Based on the recent study Healthcare rights of transgender people and gender affirmation practices in Armenia, we share key insights into how trans people navigate hormone therapy, surgery, and support systems in a context shaped by legal gaps, discrimination, and fragile access to care.
The study was conducted by Socioscope with financial support from Pink Armenia and the New Democracy Fund.
Hormone therapy: self-treatment by necessity
For many trans people in Armenia, hormone therapy begins without doctors. A chronic shortage of trained endocrinologists, combined with fear of discrimination and mistrust of institutions, has made self-administered hormone therapy the most common path. People learn from each other, search online, and copy regimens from peers, often without understanding how differently bodies respond to hormones.
This produces serious health risks. Regular medical monitoring, which is essential during hormone therapy, is largely absent. Access to safer medication has worsened after the war in Ukraine: sanctions and disrupted supply chains reduced imports from Russia (previously a common informal route). Gels and patches are often unavailable or too expensive, forcing people to rely on riskier pills and injections.
Hormones also reshape emotional life. Some people stop hormones abruptly during crises, because their bodies or minds cannot cope with unsupported treatment.
Surgery: limited choice, fragile care
Gender-affirming surgeries in Armenia take place in a narrow and uncertain medical landscape. Historically, many procedures were organised through visiting surgeons from abroad. Today, some Armenian surgeons perform these operations, but the field remains small and opaque.

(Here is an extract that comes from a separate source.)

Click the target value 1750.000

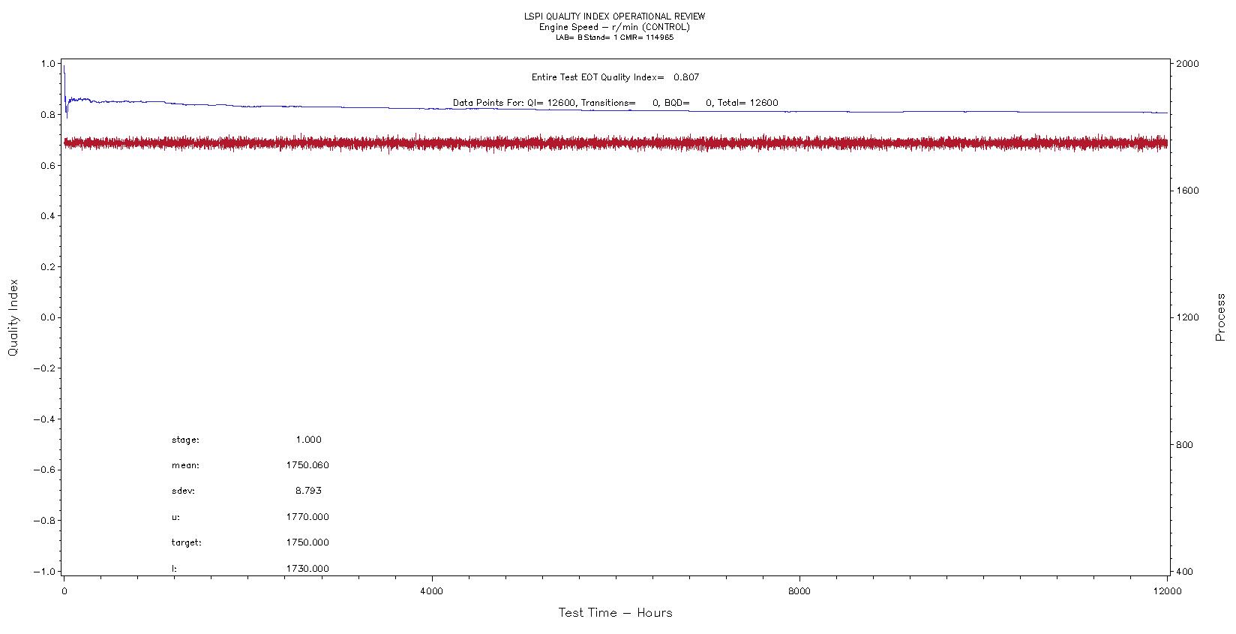(x=308, y=542)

Trans people have little real choice of doctors. Decisions are often based on community word-of-mouth rather than informed selection.
Post-surgical care is one of the most fragile parts of the process. After major surgeries, trans people often receive little follow-up or supervision. Doctors are perceived as disappearing after the operation, leaving patients to manage recovery on their own.

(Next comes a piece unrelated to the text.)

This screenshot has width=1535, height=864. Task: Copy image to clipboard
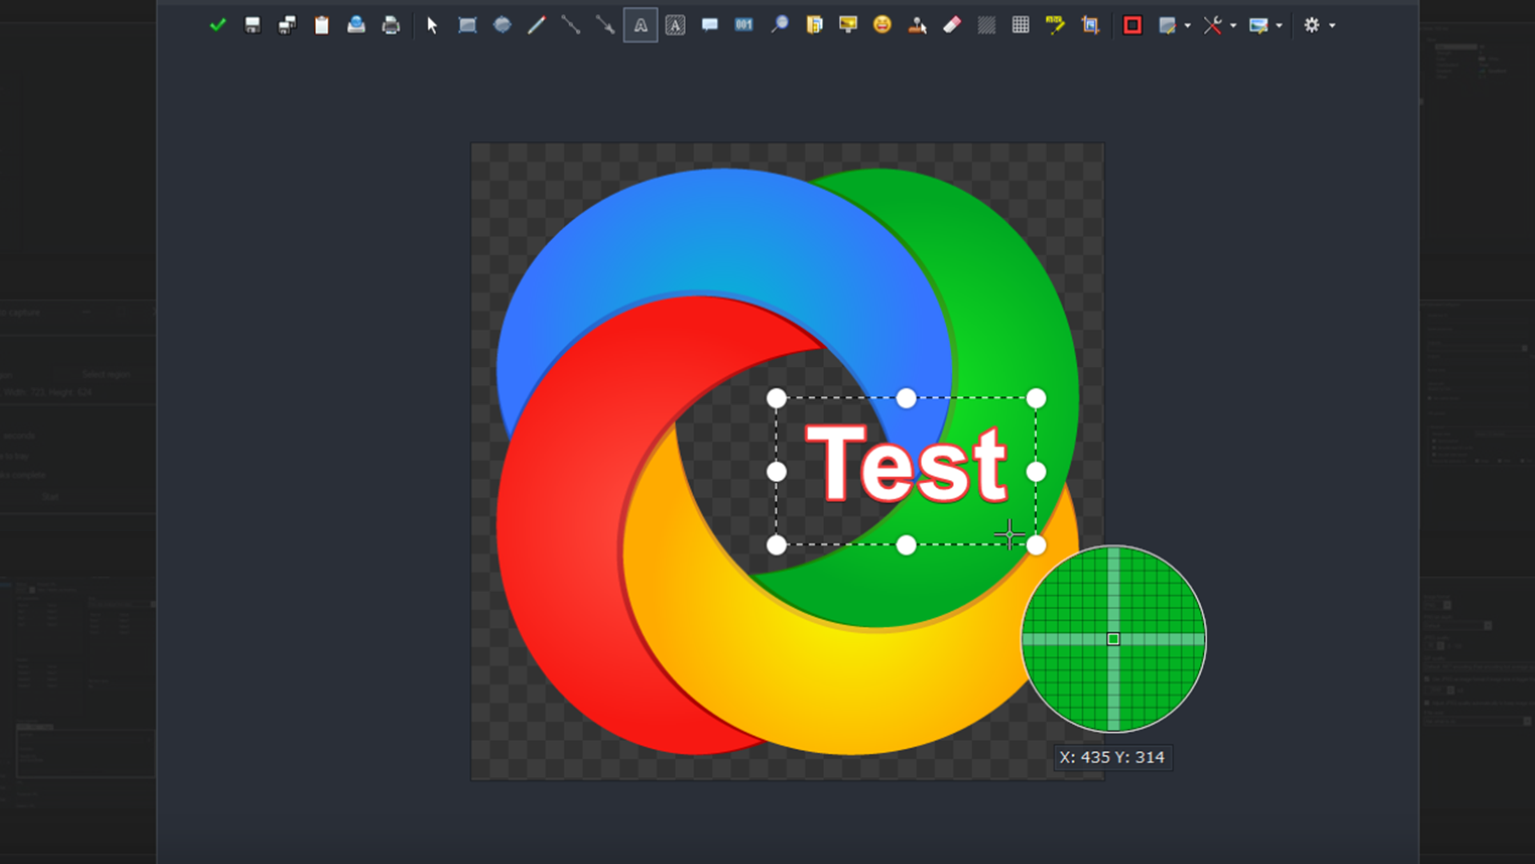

Some doctors refuse to treat trans people after learning their gender identity. Even when surgery eventually happens, it often requires calming doctors and adapting one’s behavior to avoid rejection.
Networks of support: survival through community
In the absence of a reliable healthcare and legal framework, trans people in Armenia rely heavily on community networks. Friends, activists, and informal groups help locate safer doctors, import hormones, share information about surgeries, and provide emotional and material support.
Families play an ambivalent role. Some parents offer support, often quietly and with difficulty. Others react with rejection.
The state appears mostly as an obstacle. Without legal gender recognition, daily life becomes constant negotiation. Changing a passport photo can help temporarily, but mismatched documents still lead to questioning, humiliation and exclusion.
Alongside medical needs, trans people describe everyday necessities that are rarely discussed: binders, prosthetics, appropriate underwear, clothing that allows them to move through public space without fear.